Lines of data
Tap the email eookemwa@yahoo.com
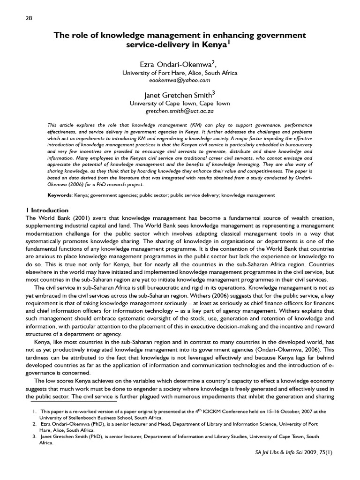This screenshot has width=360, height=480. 180,81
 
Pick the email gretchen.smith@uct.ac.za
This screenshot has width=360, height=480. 180,112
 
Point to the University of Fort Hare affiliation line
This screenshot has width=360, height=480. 180,73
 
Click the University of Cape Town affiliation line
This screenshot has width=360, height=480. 180,103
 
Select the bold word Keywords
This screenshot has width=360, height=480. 60,195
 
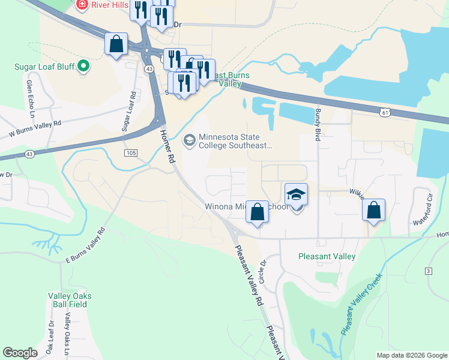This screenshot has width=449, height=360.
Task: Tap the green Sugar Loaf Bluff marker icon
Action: pos(83,65)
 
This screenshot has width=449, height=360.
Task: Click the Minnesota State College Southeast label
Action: pos(235,140)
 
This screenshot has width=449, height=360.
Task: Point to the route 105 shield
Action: pos(132,154)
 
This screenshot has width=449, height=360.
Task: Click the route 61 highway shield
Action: pos(385,112)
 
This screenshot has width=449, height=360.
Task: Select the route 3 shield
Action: pos(428,272)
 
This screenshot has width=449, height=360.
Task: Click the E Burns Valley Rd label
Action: pos(85,245)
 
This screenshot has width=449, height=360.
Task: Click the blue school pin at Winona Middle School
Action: pos(296,196)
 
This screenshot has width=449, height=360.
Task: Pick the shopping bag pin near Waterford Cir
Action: pos(373,211)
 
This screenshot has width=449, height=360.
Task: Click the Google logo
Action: pos(20,353)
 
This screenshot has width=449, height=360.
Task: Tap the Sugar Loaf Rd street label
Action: pos(127,111)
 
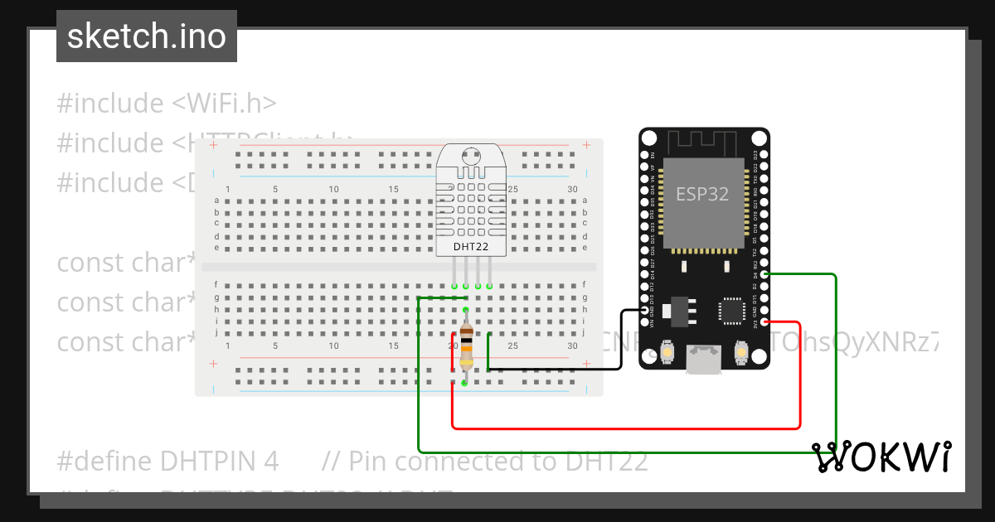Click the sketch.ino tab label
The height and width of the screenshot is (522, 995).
(x=147, y=37)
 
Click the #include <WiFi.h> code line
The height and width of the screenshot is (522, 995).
(x=166, y=104)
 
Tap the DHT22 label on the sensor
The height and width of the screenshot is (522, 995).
(x=470, y=246)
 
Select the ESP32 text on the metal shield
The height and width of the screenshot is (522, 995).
(x=702, y=194)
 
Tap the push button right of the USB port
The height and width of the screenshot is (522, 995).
(x=741, y=354)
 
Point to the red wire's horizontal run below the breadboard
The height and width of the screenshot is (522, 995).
(x=622, y=428)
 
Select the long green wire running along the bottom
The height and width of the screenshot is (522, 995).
(x=622, y=452)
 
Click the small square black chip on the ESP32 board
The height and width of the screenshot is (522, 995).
(x=731, y=311)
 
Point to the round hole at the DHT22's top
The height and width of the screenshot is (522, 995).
(x=471, y=155)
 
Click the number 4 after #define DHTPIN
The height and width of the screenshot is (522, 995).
(x=272, y=461)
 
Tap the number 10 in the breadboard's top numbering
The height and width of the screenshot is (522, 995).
(x=333, y=190)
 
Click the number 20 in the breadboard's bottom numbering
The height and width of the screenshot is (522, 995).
(x=453, y=346)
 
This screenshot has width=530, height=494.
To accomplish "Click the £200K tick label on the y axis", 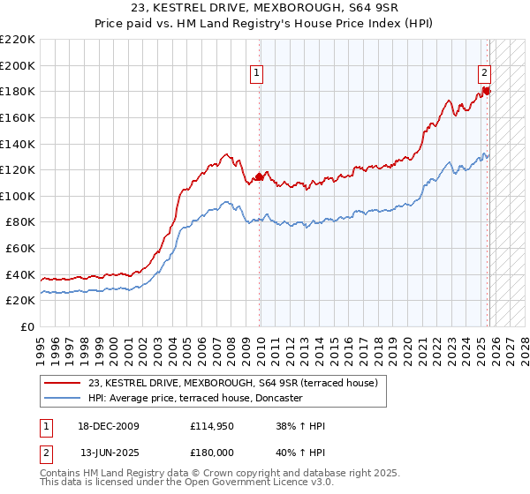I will pyautogui.click(x=18, y=65).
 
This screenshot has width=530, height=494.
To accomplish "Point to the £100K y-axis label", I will pyautogui.click(x=18, y=196).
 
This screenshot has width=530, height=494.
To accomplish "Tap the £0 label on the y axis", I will pyautogui.click(x=27, y=327).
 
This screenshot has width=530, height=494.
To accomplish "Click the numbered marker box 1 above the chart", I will pyautogui.click(x=256, y=74).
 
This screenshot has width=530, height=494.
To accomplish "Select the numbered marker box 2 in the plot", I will pyautogui.click(x=485, y=74).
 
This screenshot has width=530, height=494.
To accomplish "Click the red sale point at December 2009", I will pyautogui.click(x=259, y=176).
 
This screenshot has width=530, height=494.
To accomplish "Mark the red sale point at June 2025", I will pyautogui.click(x=486, y=91).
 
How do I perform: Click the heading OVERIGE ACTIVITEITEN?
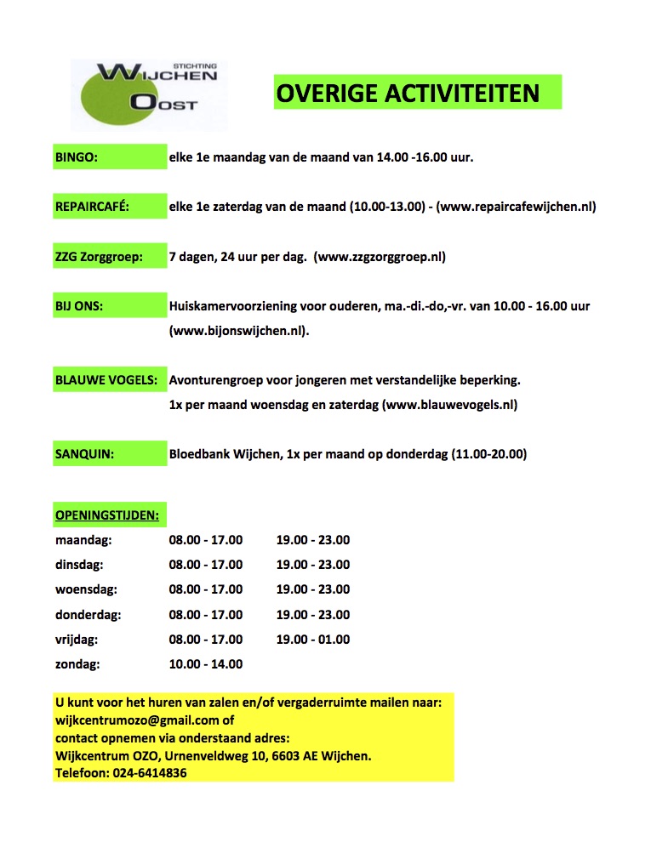pos(417,92)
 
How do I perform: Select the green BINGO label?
pos(77,157)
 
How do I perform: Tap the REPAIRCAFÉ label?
pos(92,207)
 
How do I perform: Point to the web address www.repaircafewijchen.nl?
pos(516,207)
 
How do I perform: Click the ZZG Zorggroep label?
pos(99,256)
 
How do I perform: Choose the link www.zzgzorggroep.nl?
pos(380,256)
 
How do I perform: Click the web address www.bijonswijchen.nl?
pos(239,331)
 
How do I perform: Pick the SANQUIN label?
pos(84,454)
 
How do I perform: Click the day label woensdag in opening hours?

◆ Written exercise: In the lines above, from the beginning through the line containing "Action: pos(296,196)", swap every "shield" for "sign" and change nothing else. Give only that stretch, without the pictures.

◆ Exercise answer:
Tap the email eookemwa@yahoo.com
This screenshot has width=360, height=480. 180,81
 
Pick the email gretchen.smith@uct.ac.za
This screenshot has width=360, height=480. 180,112
 
Point to the University of Fort Hare affiliation line
This screenshot has width=360, height=480. 180,73
 
Click the University of Cape Town affiliation line
This screenshot has width=360, height=480. 180,103
 
Select the bold word Keywords
This screenshot has width=360, height=480. 60,195
 
This screenshot has width=449, height=360.
Task: Tap the green Sugar Loaf Bluff marker icon
Action: pos(83,65)
 
This screenshot has width=449, height=360.
Task: Click the Minnesota State College Southeast label
Action: pos(235,140)
 
This screenshot has width=449, height=360.
Task: Point to the route 105 sign
Action: pos(132,154)
 
This screenshot has width=449, height=360.
Task: Click the route 61 highway sign
Action: pos(385,112)
 
This screenshot has width=449, height=360.
Task: Select the route 3 sign
Action: pos(428,272)
 
This screenshot has width=449, height=360.
Task: Click the E Burns Valley Rd label
Action: pos(85,245)
 
This screenshot has width=449, height=360.
Task: Click the blue school pin at Winona Middle School
Action: pos(296,196)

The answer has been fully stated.